Conformal Window and Correlation Functions in Lattice Conformal QCD

Abstract

We discuss various aspects of Conformal Field Theories on the Lattice. We mainly investigate the SU(3) gauge theory with Nf degenerate fermions in the fundamental representation, employing the one-plaquette gauge action and the Wilson fermion action. First we make a brief review of our previous works and thereby clarify the reason why we conjecture that the conformal window is 7 le Nf le 16. Secondly, we introduce a new concept, "conformal theories with an IR cutoff" and point out that any numerical simulation on a lattice is bounded by an IR cutoff LambdaIR. Then we make predictions that when Nf is within the conformal window, the propagator of a meson G(t) behaves at large t, as G(t) = c exp(-mH t)/talpha, that is, a modified Yukawa-type decay form, instead of the usual exponential decay form in the small quark mass region. This holds on an any lattice for any coupling constant g, as far as g is between 0 and g*, where g* is the IR fixed point.
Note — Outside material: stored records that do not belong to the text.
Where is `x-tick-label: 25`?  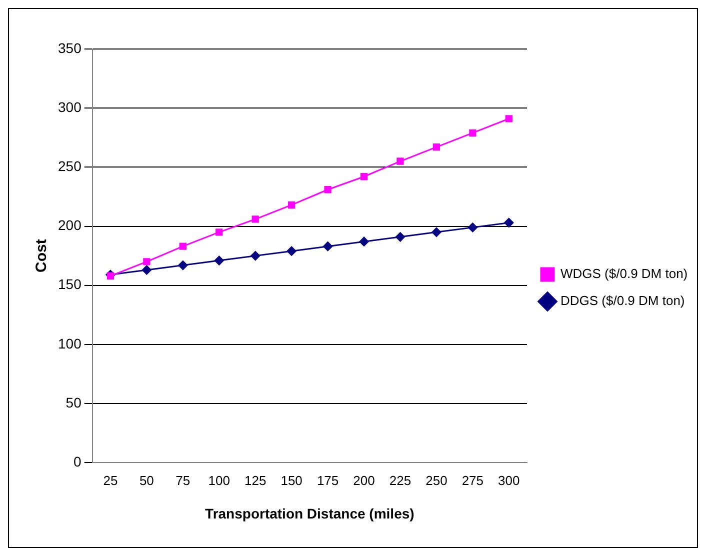 x-tick-label: 25 is located at coordinates (110, 480).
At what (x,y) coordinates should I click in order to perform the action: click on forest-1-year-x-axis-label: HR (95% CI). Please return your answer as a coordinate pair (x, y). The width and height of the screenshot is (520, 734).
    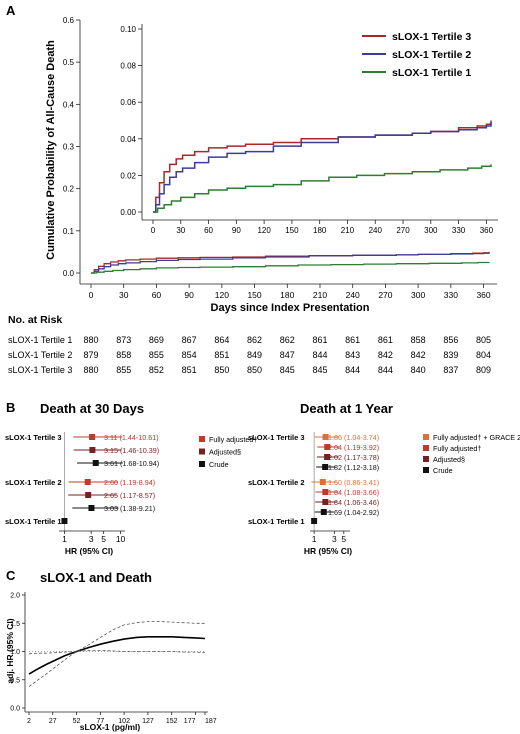
    Looking at the image, I should click on (328, 551).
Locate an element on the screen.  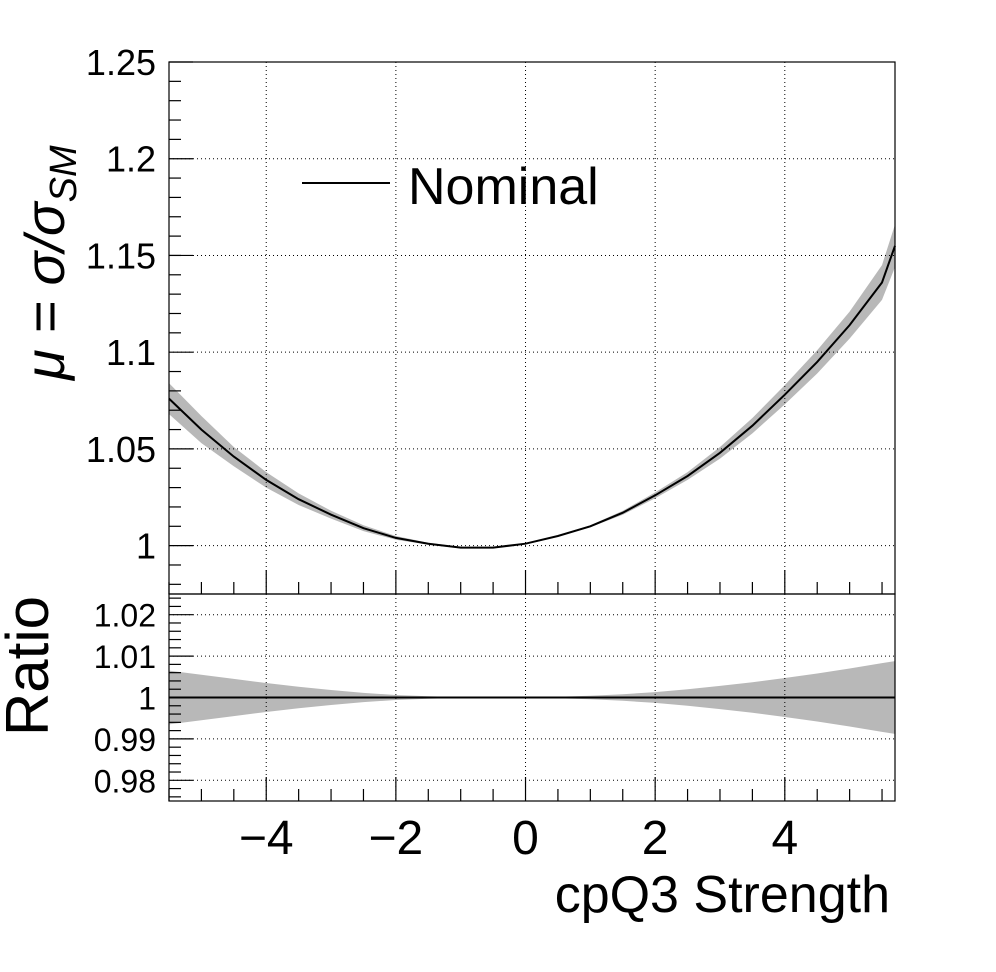
xtick-label-3: 2 is located at coordinates (656, 838).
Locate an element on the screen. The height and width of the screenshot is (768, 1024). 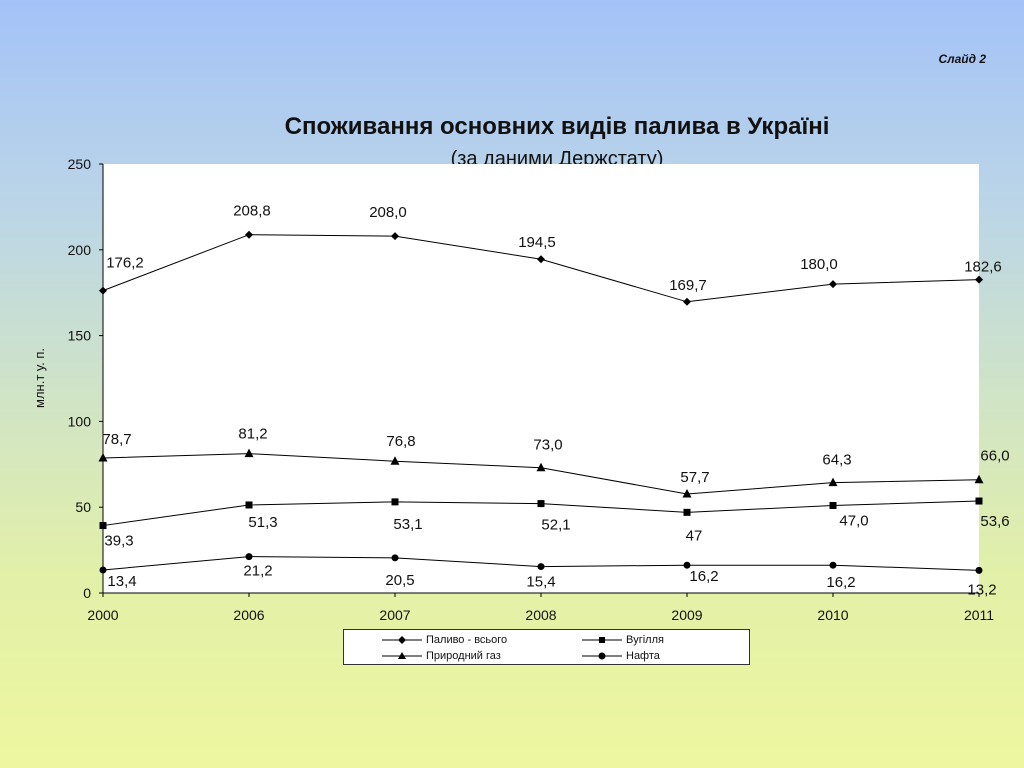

We verify that numerical results really satisfy the predictions for the Nf=7 case and the Nf=16 case. Thirdly, we discuss small number of flavors (Nf=2 sim 6) QCD at finite temperatures. We point out theoretically and verify numerically that the correlation functions at T/Tc > 1 exhibit the characteristics of the conformal function with IR cutoff, an exponential decay with power correction. Further, we observe our data are consistent with the picture that the Nf=7 case and the Nf=2 at T sim 2 Tc case are close to the meson unparticle model, and we estimate gamma* = 1.2(1). On the other hand, the Nf=16 case and the Nf=2 at T= 102 sim 105 Tc cases are close to a free state in the Z(3) twisted vacuum. The results give clues for long standing issues such as slow approach of the free energy to the Stefan-Boltzmann ideal gas limit.